Christie Cleek ~ Cannibal


Christie Cleek (or -Cleek or of-the-Cleek), is a legendary Scottish cannibal, somewhat in the vein of the better-known Sawney Bean. According to folklore, his real name was Andrew Christie, a Perth butcher. During a severe famine in the mid-fourteenth century (Hector Boece records floods, morrain and plagues of ‘myce and ratonis’ throughout Scotland in 1340), Christie joined a group of scavengers in the foothills of the Grampians. When one of the party died of starvation, Christie put his skills to work on the corpse, and provided his companions with a ready meal. The group obviously developed a taste for human flesh as, under Christie’s leadership, they began to ambush travellers on the passes of the Grampians, feeding on their bodies and those of their horses. It is alleged that before attacking, Christie would haul his victims from their mounts with a hook on a rod: this implement was the ‘cleke’ (i.e., ‘crook’) from which he took his soubriquet. Thirty riders apparently died at Christie’s hands. Eventually the company were defeated by an armed force from Perth, except for Christie himself, who supposedly escaped and re-entered society under a new name. The earliest versions of this narrative are much less detailed, recording only Christie’s cannibalism and his methods of trapping prey. No mention is made of his accomplices or eventual fate.
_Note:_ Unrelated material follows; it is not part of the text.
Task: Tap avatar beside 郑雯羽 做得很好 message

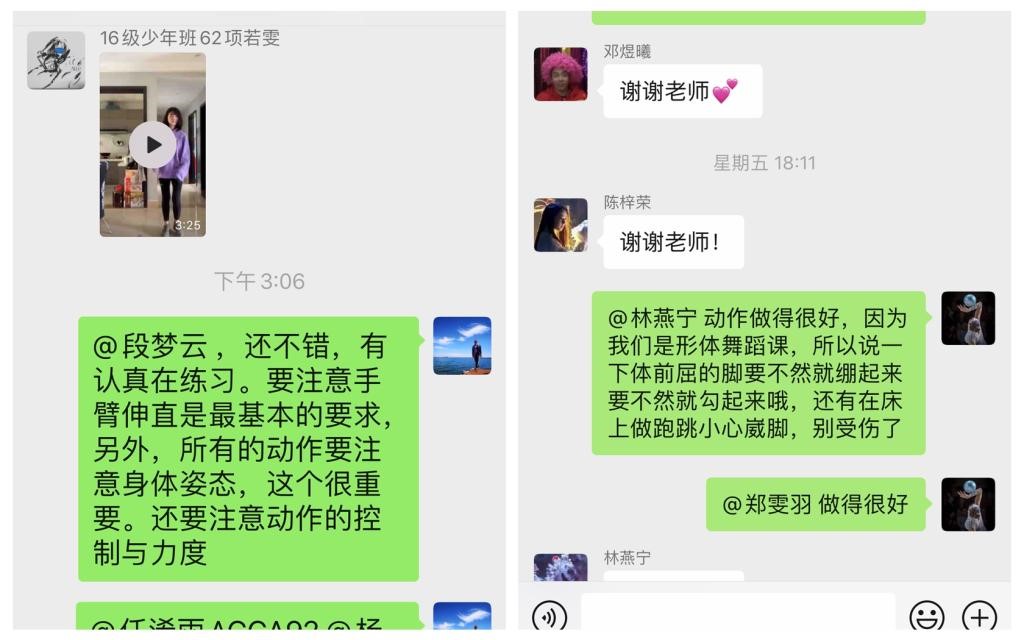Action: 968,504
Cheviot’s Proverbs (1896) mentions some folklore about the character:

“They resorted to cannibalism at the instigation of their leader, Andrew Christie, a Perth butcher. This monster lay in wait for passing horsemen, and dragged them from the saddle with a large iron hook fixed to a long pole, hence his nickname. It is said Christiecleek died many years after, a married man and prosperous merchant in Dumfries. For centuries the mere mention of the word Christiecleek was sufficient to silence the noisiest child.”